6/10
Interesting!
8 December 2021
Warning: Spoilers
A political meme - you've seen them if you're on social media - is a purposefully designed visual framing of a position that is created to deliver an inside joke, trigger an emotional reaction and create a sense of belonging. Memes are an entirely new form of political communication and attempts to use them for good and ill are growing rapidly.

They're also close in use and form to sigils, the secret language used in chaos magic. Is that intentional? Or do you need to know it's magic to use the power?

Director/cinematographer Hayley Garrigus made a three-year descent into the anonymous internet underworld to explore the genesis of memetic magic. She was also able to get information from both sides of the political spectrum, such as Memetic Magic: Manipulation of the Root Social Matrix and the Fabric of Reality author R. Kirk Patwood, Billy Brujo, Carole Michaella, Sean Bell, Nick Peterson, Mason Inglaessia, "User 666" and "Marianne" and more.

This film won't give you any easy answers, as both the right and left are given equal time. This has upset some people that reviewed the film, as there's no condemnation for anything in this film. Instead, it's fascinated by the fact that memes potentially enabled political candidates to be elected.

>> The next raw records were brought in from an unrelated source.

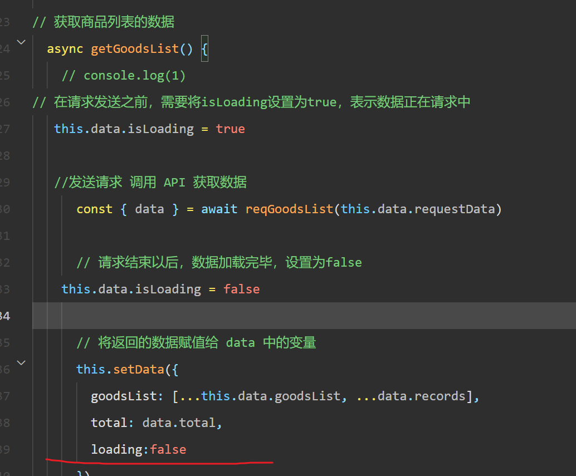Click line number 34 in the gutter

(x=4, y=316)
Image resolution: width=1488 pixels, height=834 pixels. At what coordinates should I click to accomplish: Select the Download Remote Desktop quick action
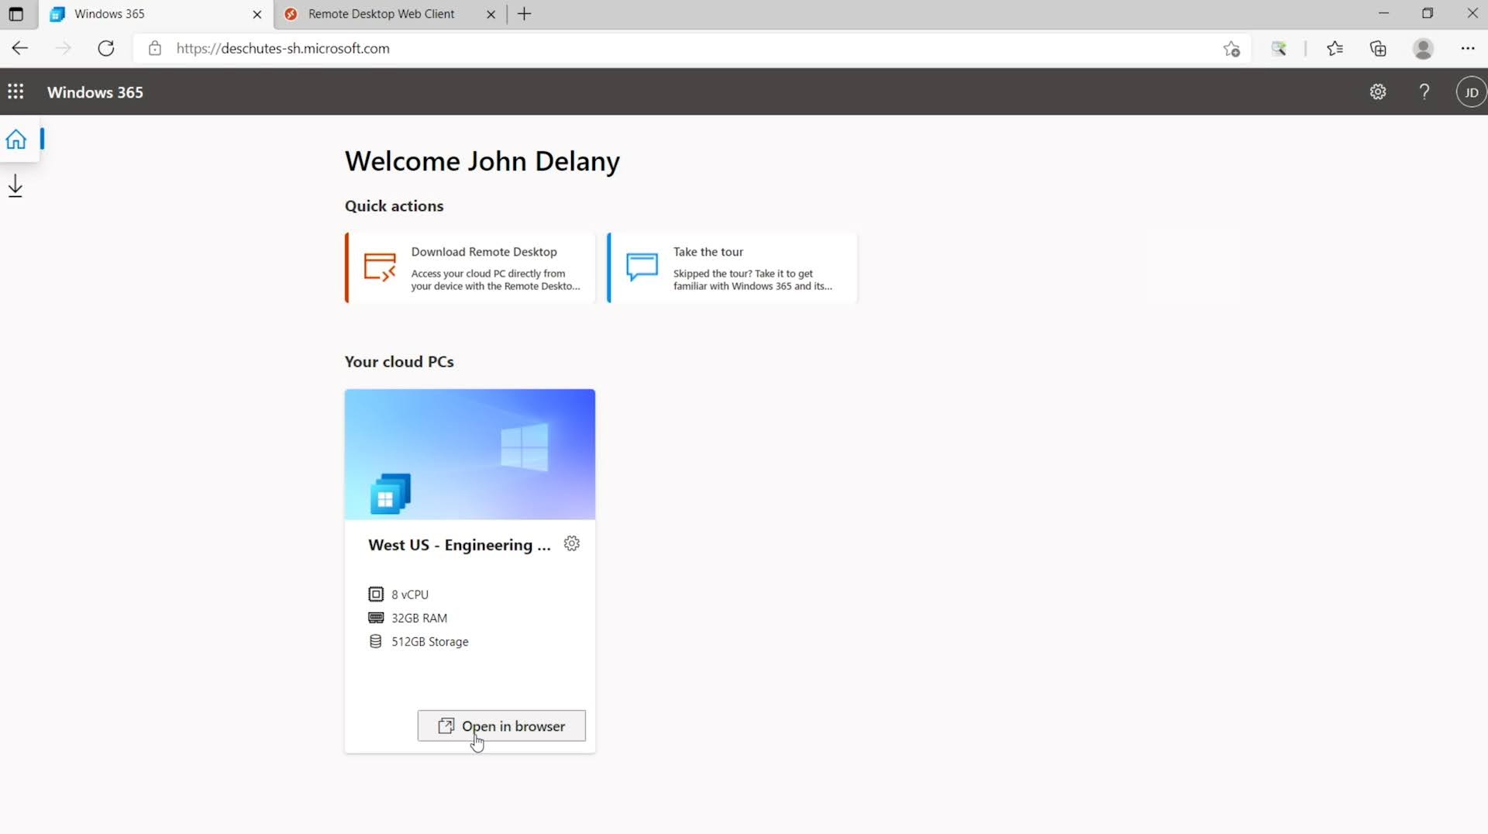(x=470, y=268)
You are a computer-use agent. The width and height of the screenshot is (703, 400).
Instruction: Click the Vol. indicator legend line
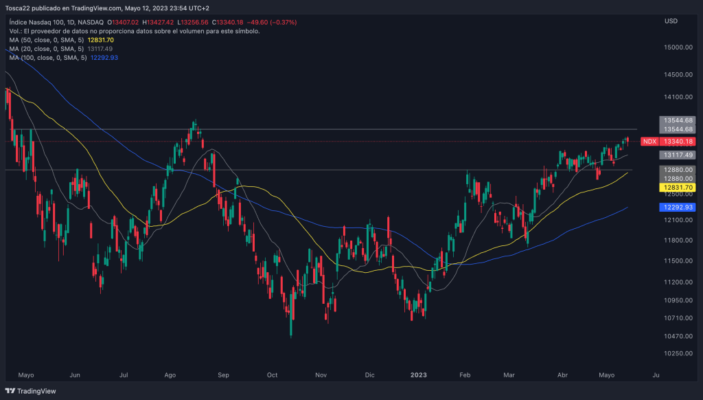pos(135,32)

As someone that has experience with both chaos magic and binding rituals against political figures, as well as creating memes for both personal and professional uses, I understand what this film is trying to state. However, it's pretty scattershot and moves in plenty of directions. Yet that's just why it's so fascinating, much like the woman who claims that she knows that Obama has walked on Mars and is working to kill all of humanity, but then pauses to ask if Garrigus would like some tea.